Tech

Irish Data Authority to Probe Google Over Location Data Processing

By Bill Toulas / February 4, 2020

As reported by Reuters, Ireland’s Data Protection Commissioner (DPC) has submitted an inquiry into Google’s processing of location data. According to the official announcement that came from the authority, their office received a large number of complaints lately, coming from all places across in the EU. The worries of the consumer protection organizations who sent letters to the DPC concern the legal context in which Google processes the location data that they collect from people’s devices, and how transparent they are about what exactly they’re doing with this data.

All that said, the DPC was obliged to move forward with an investigation, submitting a Statutory Inquiry onto Google Ireland Limited. This action is pursuant to Section 110 of the Irish Data Protection 2018 law, and Google must comply with the request as it is provisioned in Article 60 of the GDPR. Long story short, the commissioner is asking Google is they are processing people’s location data legally, and if they are doing it transparently. If Google fails to respond, or their response proves that they are operating unlawfully, the DPC will be empowered to impose a fine that would be the equivalent of the 4% of the company’s global revenue or one fixed at 20 million euros.

The DPC is already running twenty large-scale investigations on the possible wrongdoings of tech giants like Twitter, LinkedIn, Apple, and Facebook. Ireland is Europe’s big attractor for American technology companies, so the DPC is burdened with the upgraded role to probe them on the account of the whole EU, and to check their practices against the GDPR. This is also exactly why the DPC receives complaints from numerous consumer protection agencies from other European countries, as their respective national data protection offices can’t do much on that part.

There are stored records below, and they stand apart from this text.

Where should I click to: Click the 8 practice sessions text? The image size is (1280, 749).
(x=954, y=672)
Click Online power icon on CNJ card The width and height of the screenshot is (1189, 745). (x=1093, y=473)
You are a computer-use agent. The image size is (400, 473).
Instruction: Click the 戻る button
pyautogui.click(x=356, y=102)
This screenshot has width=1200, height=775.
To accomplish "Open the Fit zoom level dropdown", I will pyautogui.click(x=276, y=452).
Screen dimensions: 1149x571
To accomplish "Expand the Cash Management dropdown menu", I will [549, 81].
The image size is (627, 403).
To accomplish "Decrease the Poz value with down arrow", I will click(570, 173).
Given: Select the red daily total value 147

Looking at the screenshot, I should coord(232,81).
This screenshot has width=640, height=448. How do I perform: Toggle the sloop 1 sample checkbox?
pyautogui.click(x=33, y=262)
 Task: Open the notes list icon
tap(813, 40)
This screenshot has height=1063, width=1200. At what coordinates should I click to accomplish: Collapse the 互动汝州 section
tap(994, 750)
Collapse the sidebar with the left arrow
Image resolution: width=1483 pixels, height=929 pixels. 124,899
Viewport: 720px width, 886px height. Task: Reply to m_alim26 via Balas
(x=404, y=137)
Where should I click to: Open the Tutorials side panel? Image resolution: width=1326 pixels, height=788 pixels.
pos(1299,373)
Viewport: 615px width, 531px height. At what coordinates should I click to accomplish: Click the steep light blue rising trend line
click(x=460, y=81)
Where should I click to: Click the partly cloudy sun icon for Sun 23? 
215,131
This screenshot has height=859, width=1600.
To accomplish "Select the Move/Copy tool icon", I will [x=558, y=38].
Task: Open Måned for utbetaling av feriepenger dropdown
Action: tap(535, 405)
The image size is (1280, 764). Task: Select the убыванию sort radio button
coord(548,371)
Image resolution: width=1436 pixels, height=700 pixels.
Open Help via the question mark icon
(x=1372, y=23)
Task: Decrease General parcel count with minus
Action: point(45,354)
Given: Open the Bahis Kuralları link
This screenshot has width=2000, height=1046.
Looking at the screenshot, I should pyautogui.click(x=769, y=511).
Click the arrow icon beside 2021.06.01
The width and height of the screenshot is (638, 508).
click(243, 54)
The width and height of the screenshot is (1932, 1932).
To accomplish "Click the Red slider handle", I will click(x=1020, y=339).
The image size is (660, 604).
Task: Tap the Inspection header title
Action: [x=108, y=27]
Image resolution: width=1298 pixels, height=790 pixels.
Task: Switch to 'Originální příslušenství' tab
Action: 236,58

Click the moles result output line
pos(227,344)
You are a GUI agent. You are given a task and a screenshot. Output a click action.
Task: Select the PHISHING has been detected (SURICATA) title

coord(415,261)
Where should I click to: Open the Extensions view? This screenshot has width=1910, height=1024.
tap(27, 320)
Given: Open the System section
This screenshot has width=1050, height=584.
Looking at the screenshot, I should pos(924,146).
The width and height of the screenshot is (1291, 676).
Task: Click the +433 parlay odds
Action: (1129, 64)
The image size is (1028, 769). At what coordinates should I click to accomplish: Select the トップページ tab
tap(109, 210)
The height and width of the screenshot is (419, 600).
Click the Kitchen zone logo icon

If you are worried about what Google does with your data and want this to just stop, there’s a way. Since May last year, Google has been offering its users the option to decide what they allow the tech company to retain about their online activity, as well as for how long they get to keep it. These settings include the web and app activity data, but also the Location History too, which is the main topic in DPC’s new investigation.